All Hail the Matriarch: Why I Am Committed to #BeBOLDforChange

This year, International Women's Day was especially meaningful for me. As a professional woman, I have always had jobs in male-dominated industries, specifically insurance and manufacturing. At Caterpillar, I am working with a team of amazing men and women on our Women in Leadership initiative. We are focused on improving the gender balance of our workforce as a driver of creativity and innovation, which means we can deliver new products and solutions quicker so our customers can build new cities, improve infrastructure, and get critical resources to impoverished communities.

And as we approach Mother’s Day this year, I have spent some time contemplating the foundation of my beliefs around gender equality and it occurred to me that being willing to speak up on these issues - and for myself - stems from my upbringing.

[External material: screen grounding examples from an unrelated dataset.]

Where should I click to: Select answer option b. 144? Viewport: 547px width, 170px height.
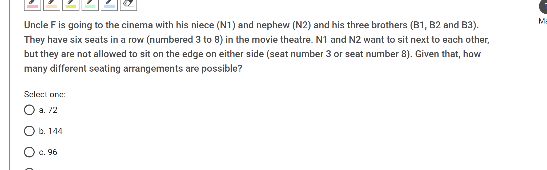[x=29, y=131]
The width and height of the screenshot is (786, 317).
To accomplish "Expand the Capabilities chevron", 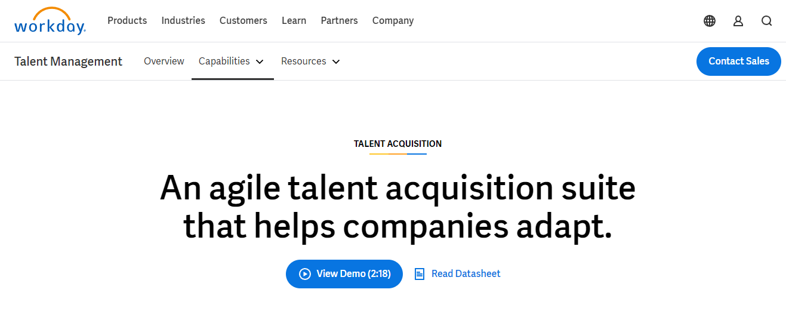I will pos(260,61).
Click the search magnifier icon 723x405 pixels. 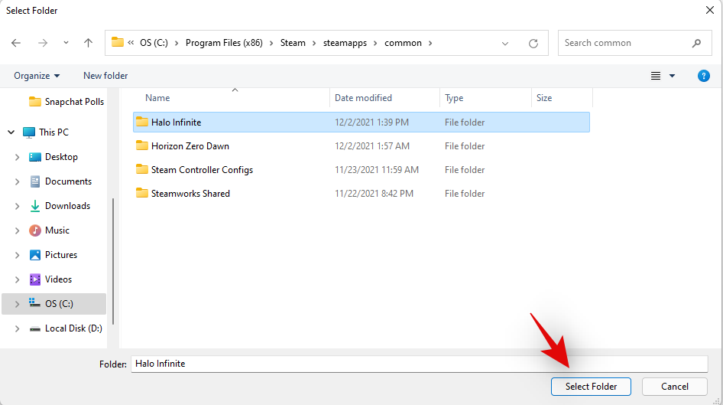(696, 44)

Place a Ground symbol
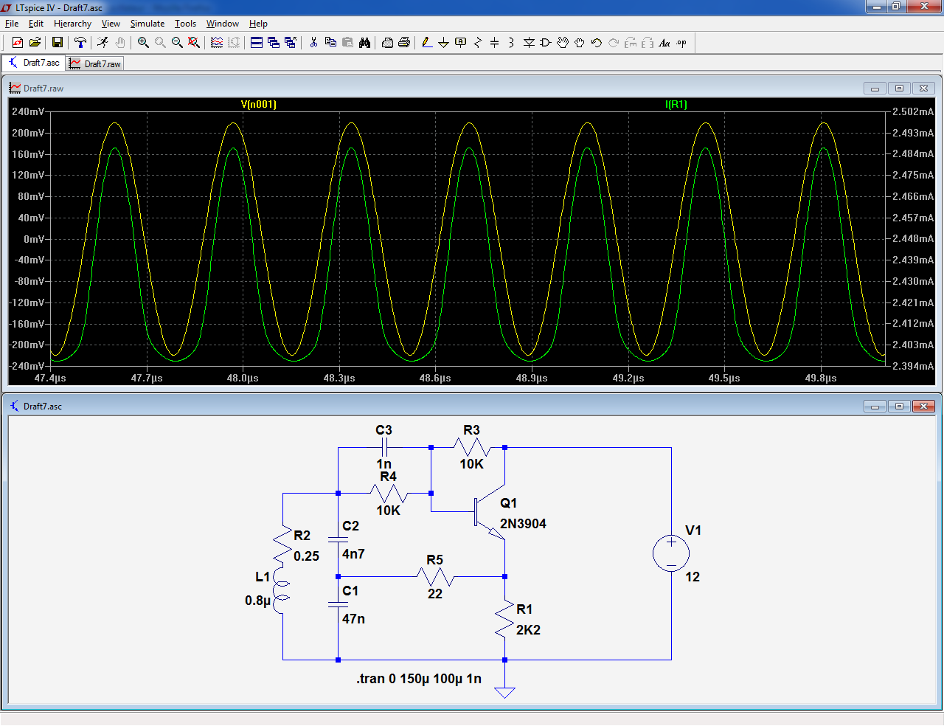pyautogui.click(x=443, y=43)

Like most kids, every morning I woke up, got dressed, ate breakfast and headed to the babysitter (both of my parents worked full-time outside the home). But it wasn't my mom brushing the long brown hair that hung down my back. It wasn't my mom reminding me to brush my teeth and urging me to get my shoes on. And it wasn't my mom that said "eat your oatmeal before it gets cold." It was my dad. You see, my mom commuted to work so she left by 3:30am to get to work on time. She was a drafter, the only woman on a team of men, creating carbon drawings of the steel beams that would eventually become buildings.

As I grew older, my mom's job changed - she would eventually work as an underwriter for my dad in his insurance business - but I observed her breaking down gender barriers left and right in many areas of her life. I spent many Saturday mornings running to ACE Hardware with her to buy a toilet kit and watched as she started pulling the guts out of the toilet tank herself and putting it all back together. (Although beautiful, our home was not well-constructed. We laugh to this day about how a house with multiple toilets never seemed to have one that worked properly).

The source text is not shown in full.